La demenza vascolare o demenza multinfartuale è la seconda causa di demenza dopo la malattia di Alzheimer negli adulti anziani mentre il deterioramento cognitivo lieve, conosciuto anche con la sigla MCI (mild cognitive impairment) viene considerato uno stato di transizione tra l’invecchiamento normale e la demenza e una possibile sindrome prodromica dell’Alzheimer stesso.
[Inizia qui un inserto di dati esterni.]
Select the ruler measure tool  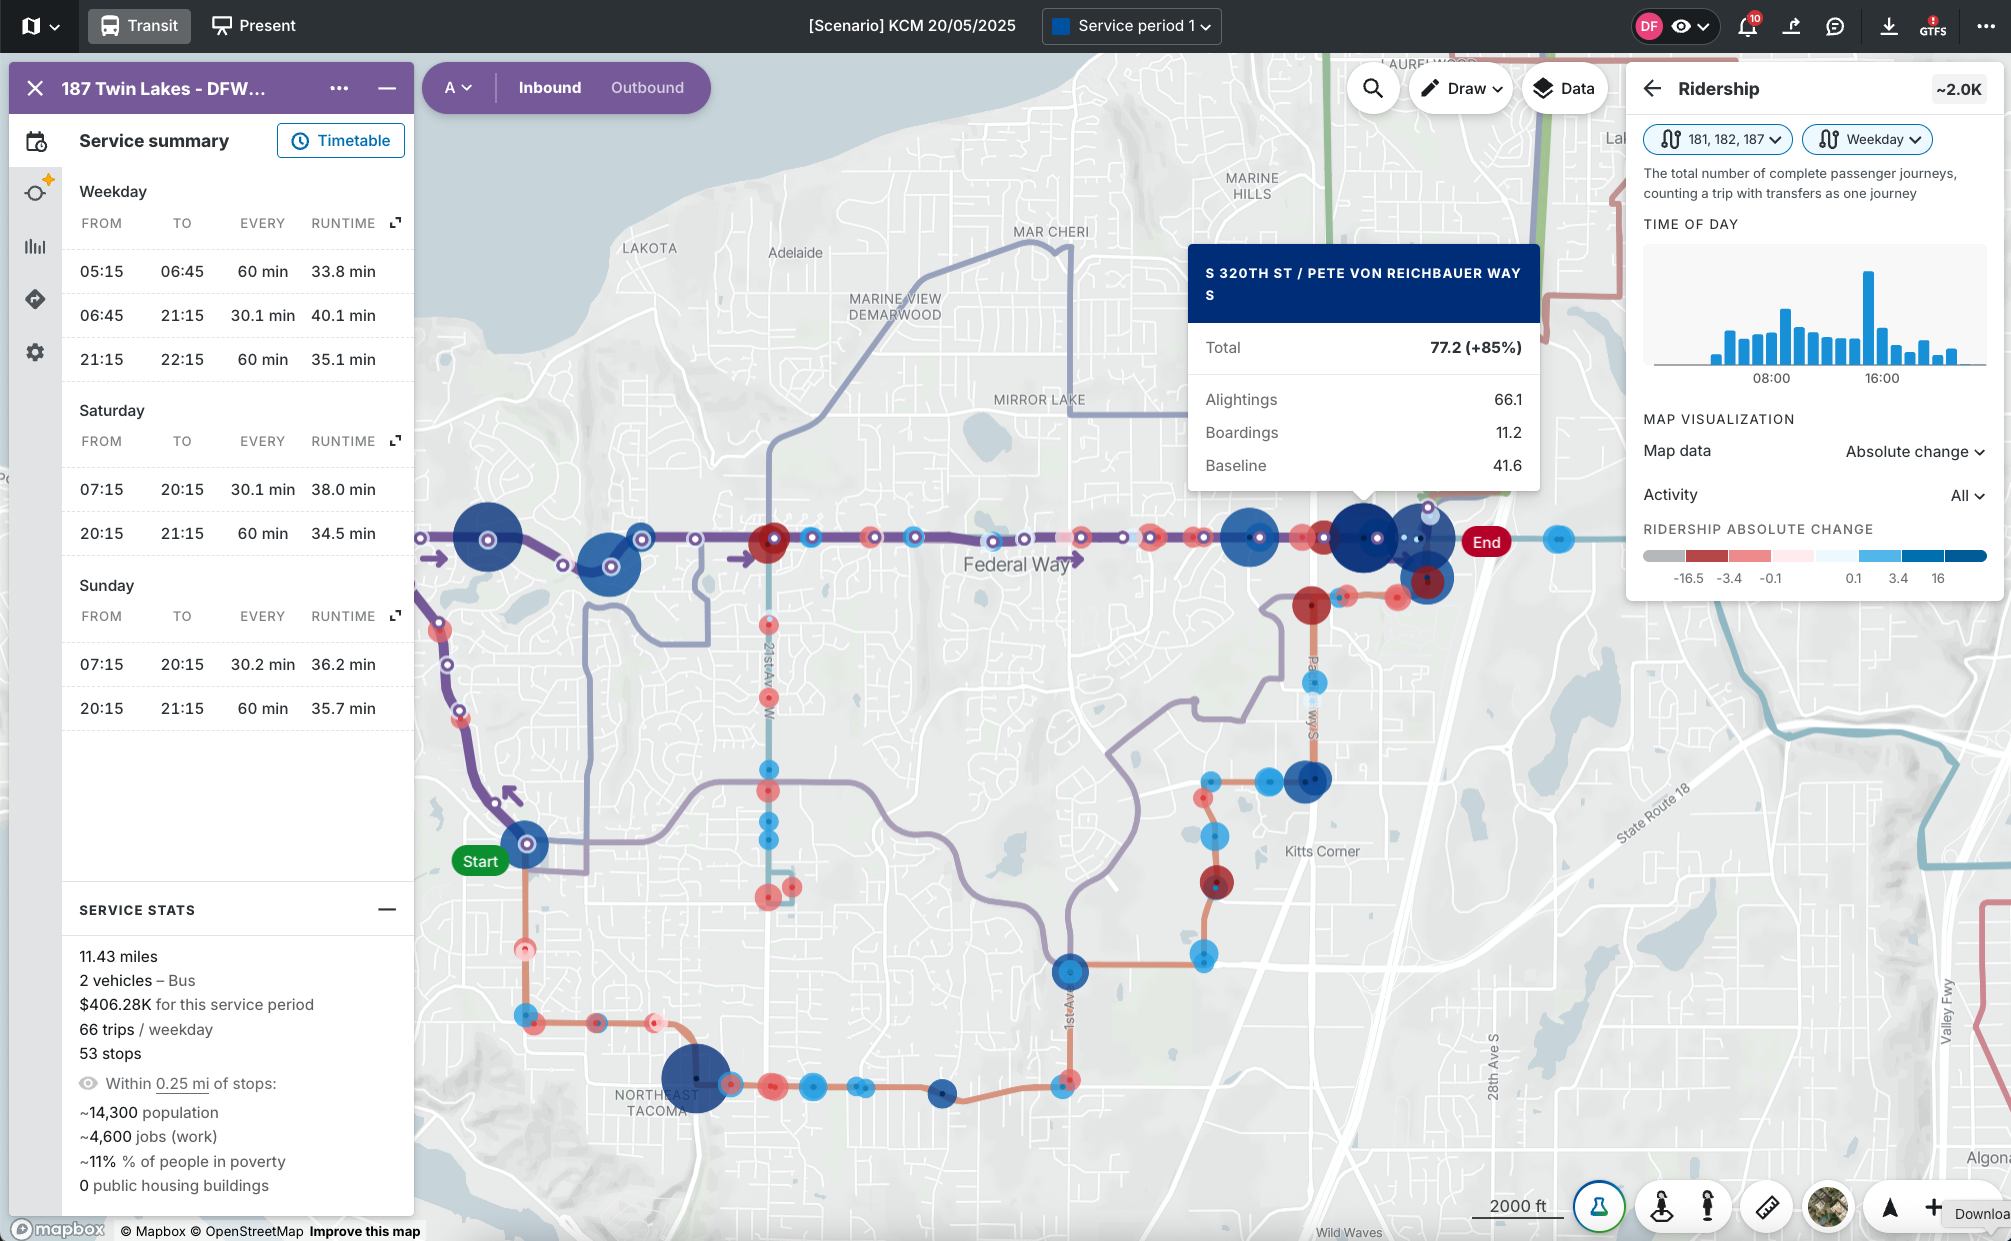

Per quanto riguarda i traumi cranici, ogni anno vengono ricoverati 250 pazienti per 100mila abitanti. L’ictus, invece, conta in Italia almeno 100.000 casi ogni anno secondo il rapporto ICTUS del 2018. Circa un terzo delle persone colpite non sopravvive a un anno dall’evento, mentre un altro terzo sopravvive con una significativa invalidità. Secondo la Società Italiana di Neurologia «l’ictus rappresenta globalmente la seconda causa di morte e la terza di disabilità». Nel nostro Paese il numero di soggetti che hanno avuto un ictus e sono sopravvissuti, con esiti più o meno invalidanti, è pari a circa 913.000. «Ad un anno circa dall’evento acuto, un terzo dei soggetti sopravviventi ad un ictus – indipendentemente dal fatto che sia ischemico o emorragico – presenta un grado di disabilità elevato, tanto da poterli definire totalmente dipendenti – precisa la Sin – considerando che il rischio cresce in funzione dell’invecchiamento della popolazione è da notare con particolare attenzione l’efficacia della prevenzione come argine all’incremento. Nei Paesi sviluppati l’incidenza dell’ictus si è ridotta del 42% nelle ultime 4 decadi grazie al migliore controllo dei fattori di rischio. La tendenza, al momento, è che diminuiscono i casi di ricovero all’anno ma aumenta progressivamente il numero di persone invalide a seguito di un episodio di ictus. Il morbo di Parkinson, infine, colpisce circa il 3 per mille della popolazione generale e circa 1% di quella sopra i 65 anni. Si calcola che in Italia ci siano circa 600 mila persone colpite e, tra loro, aumentano quelle appartenenti a fasce d’età giovani» conclude la Sin.